COMMENTARY: This is the core dysfunction of Peru's unicameral legislature. With no stable majority, governance has been replaced by a constant state of negative partisanship. Lawmakers are more effective at ousting presidents than passing laws or building consensus. Choosing a deeply polarizing figure like Balcázar as a caretaker president guarantees further gridlock, serving the interests of those who thrive on instability ahead of the April general elections.
Let's be clear about Balcázar's record. His defense of allowing marriage for children as young as 14 is not a minor footnote; it's a deeply alarming position that places him far outside the mainstream of both domestic and international norms. For a congress to select such a figure, even in an interim capacity, signals either a profound desperation or a chilling indifference to basic principles of child welfare. It hands his opponents a powerful weapon and ensures his brief tenure will be defined by controversy rather than stewardship.
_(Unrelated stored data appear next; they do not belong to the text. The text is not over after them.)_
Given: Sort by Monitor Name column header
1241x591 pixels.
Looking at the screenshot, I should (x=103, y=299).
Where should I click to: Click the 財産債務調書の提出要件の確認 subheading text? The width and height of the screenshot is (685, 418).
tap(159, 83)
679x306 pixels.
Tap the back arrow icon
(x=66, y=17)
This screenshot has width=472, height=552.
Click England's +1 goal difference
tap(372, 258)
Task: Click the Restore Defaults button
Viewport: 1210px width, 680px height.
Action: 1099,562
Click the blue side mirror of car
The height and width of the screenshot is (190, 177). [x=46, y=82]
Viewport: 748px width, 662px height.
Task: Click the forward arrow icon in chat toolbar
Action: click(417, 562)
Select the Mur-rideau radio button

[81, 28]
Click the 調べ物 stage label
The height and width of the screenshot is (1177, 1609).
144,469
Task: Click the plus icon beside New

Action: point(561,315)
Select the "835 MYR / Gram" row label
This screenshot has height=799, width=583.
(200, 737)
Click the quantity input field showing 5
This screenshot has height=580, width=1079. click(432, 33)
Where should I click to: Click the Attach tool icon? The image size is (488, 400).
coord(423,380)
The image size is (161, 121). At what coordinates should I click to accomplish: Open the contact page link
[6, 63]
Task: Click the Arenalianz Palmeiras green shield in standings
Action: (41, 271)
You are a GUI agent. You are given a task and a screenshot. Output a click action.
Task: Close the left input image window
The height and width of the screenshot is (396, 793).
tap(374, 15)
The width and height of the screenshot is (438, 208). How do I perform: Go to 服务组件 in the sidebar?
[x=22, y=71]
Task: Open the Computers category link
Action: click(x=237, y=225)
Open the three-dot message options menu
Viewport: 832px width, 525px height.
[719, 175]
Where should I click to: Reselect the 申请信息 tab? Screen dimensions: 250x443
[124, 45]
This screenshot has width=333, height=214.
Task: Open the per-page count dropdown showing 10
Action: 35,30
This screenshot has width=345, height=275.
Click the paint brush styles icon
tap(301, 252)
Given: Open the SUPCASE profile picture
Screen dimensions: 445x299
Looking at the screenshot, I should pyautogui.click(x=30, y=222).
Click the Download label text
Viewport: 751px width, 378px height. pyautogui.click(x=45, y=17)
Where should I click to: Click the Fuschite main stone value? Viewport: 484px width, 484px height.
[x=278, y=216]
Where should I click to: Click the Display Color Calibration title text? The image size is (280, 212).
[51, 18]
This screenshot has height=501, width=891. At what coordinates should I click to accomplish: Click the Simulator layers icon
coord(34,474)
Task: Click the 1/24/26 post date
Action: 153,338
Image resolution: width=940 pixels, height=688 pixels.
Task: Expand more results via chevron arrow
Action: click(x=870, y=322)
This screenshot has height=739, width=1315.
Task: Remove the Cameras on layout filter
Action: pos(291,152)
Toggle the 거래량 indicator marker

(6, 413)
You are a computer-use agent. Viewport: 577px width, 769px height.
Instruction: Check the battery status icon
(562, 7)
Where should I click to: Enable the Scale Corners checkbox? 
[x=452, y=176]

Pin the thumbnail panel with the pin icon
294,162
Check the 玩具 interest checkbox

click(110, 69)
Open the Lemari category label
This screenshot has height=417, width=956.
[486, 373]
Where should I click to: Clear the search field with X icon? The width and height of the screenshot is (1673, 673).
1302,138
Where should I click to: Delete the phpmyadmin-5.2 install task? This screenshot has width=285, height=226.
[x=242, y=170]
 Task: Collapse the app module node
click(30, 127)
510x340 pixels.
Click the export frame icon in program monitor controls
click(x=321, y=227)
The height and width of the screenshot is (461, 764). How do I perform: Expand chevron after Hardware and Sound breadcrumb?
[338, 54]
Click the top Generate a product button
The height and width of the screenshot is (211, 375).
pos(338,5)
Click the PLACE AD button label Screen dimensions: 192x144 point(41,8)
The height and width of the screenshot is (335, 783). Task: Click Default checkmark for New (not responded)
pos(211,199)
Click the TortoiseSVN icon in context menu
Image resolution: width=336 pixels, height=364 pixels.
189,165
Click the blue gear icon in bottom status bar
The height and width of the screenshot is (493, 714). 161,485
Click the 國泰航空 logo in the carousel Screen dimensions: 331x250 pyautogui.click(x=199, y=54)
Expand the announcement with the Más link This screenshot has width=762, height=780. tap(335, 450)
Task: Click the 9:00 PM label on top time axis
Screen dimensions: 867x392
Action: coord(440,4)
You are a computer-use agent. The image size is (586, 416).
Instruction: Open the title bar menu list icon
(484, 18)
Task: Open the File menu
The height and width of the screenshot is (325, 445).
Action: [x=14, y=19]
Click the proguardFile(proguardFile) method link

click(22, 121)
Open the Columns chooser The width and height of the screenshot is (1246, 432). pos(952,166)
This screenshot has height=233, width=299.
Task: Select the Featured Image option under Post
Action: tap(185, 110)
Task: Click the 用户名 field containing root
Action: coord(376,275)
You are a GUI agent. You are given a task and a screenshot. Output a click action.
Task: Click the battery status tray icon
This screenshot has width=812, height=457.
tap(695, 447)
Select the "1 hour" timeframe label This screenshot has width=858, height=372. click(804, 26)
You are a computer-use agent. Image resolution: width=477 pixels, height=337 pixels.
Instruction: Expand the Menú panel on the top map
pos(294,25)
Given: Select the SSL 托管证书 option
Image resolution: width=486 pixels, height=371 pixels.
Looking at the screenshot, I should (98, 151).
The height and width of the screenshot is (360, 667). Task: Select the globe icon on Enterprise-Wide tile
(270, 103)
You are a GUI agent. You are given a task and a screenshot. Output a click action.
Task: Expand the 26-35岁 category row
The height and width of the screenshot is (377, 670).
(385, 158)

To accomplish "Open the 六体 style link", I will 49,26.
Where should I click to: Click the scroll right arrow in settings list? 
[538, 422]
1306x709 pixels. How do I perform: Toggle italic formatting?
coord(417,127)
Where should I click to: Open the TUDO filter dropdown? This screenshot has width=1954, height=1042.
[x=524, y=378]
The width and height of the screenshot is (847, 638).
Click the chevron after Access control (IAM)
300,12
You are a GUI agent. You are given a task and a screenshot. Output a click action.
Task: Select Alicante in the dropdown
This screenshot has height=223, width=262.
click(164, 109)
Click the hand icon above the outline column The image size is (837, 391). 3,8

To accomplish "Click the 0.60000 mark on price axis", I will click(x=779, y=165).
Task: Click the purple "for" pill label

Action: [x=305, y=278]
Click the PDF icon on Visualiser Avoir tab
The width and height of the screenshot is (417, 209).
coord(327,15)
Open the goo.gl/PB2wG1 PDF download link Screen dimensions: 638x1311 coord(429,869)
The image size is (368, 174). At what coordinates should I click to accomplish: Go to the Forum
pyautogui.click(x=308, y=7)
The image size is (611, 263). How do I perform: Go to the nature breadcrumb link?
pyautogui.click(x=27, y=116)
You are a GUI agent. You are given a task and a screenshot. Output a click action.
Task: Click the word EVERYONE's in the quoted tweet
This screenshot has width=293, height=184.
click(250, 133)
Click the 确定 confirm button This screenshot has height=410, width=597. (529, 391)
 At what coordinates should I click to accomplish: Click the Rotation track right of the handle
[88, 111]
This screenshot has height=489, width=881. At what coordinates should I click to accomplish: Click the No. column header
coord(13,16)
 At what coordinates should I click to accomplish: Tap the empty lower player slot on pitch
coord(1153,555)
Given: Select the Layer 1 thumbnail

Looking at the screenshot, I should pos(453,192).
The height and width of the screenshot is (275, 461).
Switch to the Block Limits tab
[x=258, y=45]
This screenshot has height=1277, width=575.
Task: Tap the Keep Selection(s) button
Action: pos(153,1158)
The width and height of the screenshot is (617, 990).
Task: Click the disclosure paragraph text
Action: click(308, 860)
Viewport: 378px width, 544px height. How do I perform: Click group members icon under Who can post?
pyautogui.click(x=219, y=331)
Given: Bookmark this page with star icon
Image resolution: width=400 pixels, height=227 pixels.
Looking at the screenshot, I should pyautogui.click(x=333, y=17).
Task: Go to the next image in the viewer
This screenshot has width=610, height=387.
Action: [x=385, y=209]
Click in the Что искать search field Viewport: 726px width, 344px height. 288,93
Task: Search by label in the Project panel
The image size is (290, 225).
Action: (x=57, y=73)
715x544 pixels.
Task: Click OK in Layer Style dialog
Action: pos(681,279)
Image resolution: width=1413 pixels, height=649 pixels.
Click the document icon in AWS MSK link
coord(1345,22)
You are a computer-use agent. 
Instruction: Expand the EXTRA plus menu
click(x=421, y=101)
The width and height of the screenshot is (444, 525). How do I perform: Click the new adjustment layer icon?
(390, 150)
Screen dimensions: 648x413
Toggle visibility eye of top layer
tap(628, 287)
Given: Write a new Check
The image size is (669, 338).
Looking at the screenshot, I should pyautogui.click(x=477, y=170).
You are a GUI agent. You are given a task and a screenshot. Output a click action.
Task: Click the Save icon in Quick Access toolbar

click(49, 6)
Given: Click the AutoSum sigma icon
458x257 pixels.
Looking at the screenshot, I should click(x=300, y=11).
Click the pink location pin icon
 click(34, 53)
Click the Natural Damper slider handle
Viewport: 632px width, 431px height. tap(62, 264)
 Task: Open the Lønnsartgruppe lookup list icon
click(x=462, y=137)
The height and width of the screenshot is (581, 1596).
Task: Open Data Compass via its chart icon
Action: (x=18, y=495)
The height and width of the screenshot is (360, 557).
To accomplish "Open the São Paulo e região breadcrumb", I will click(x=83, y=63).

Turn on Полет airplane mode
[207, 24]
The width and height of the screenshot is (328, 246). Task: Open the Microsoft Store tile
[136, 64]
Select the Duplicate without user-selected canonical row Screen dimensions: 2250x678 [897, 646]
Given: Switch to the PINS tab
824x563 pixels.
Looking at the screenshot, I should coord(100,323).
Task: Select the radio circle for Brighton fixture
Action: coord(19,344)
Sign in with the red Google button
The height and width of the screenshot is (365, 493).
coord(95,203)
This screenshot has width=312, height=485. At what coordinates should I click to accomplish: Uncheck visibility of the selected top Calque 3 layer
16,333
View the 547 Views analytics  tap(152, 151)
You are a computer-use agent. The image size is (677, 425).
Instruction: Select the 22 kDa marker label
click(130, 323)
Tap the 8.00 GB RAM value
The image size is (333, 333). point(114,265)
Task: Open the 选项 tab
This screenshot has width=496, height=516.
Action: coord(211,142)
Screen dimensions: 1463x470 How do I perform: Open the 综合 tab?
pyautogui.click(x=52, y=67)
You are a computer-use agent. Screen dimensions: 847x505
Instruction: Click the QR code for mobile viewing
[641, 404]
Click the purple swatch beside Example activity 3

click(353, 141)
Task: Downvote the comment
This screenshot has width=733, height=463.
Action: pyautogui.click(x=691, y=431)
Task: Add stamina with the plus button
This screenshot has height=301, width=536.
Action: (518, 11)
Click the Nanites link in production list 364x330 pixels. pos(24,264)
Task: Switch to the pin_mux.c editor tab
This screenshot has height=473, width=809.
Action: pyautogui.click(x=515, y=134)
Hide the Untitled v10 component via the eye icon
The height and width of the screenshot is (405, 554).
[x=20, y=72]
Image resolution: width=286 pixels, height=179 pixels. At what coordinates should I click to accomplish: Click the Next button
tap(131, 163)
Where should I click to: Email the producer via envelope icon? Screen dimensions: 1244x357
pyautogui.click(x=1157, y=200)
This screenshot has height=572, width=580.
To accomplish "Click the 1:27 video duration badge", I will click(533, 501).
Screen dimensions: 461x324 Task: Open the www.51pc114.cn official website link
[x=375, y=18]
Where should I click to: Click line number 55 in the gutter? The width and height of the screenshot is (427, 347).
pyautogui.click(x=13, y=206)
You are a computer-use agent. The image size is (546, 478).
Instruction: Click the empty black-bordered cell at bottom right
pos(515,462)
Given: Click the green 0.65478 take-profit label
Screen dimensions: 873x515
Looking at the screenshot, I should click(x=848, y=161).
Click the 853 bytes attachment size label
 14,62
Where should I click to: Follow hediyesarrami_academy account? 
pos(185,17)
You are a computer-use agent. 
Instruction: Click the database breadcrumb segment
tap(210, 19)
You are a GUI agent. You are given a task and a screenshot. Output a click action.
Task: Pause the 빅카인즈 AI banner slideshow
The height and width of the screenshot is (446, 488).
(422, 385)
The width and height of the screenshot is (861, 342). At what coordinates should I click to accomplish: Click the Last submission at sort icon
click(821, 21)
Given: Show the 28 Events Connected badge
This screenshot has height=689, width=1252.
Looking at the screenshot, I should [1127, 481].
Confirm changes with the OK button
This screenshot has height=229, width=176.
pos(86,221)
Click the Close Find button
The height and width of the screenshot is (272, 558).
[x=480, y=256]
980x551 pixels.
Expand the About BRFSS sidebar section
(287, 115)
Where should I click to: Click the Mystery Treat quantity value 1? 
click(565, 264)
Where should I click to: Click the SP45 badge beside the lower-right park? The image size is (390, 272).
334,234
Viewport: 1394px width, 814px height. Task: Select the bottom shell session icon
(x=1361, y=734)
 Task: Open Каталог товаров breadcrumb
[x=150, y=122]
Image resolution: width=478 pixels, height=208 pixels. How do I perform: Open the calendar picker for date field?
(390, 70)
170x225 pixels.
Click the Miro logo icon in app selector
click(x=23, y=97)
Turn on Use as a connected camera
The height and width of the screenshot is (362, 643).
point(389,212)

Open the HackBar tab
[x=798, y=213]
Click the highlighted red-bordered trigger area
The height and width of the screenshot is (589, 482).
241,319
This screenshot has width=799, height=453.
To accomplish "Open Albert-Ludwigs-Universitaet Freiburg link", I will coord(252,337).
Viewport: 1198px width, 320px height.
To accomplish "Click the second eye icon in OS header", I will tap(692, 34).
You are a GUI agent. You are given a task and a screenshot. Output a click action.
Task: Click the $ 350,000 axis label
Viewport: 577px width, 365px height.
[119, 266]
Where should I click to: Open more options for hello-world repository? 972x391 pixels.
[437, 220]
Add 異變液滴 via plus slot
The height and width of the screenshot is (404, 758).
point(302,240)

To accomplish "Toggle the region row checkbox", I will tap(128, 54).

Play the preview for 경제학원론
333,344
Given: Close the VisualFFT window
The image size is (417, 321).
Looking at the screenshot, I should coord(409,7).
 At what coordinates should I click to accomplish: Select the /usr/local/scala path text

Ultimately, Balcázar's presidency is a placeholder in a nation holding its breath. He is the consequence of a political class that has exhausted all credible options and is now scraping the bottom of the barrel. His appointment does nothing to solve the underlying issues of corruption and ungovernability that led to his predecessor's downfall. Instead, it serves as a stark reminder to Peruvian voters in April: the crisis is not about any single leader, but the broken system that keeps producing them.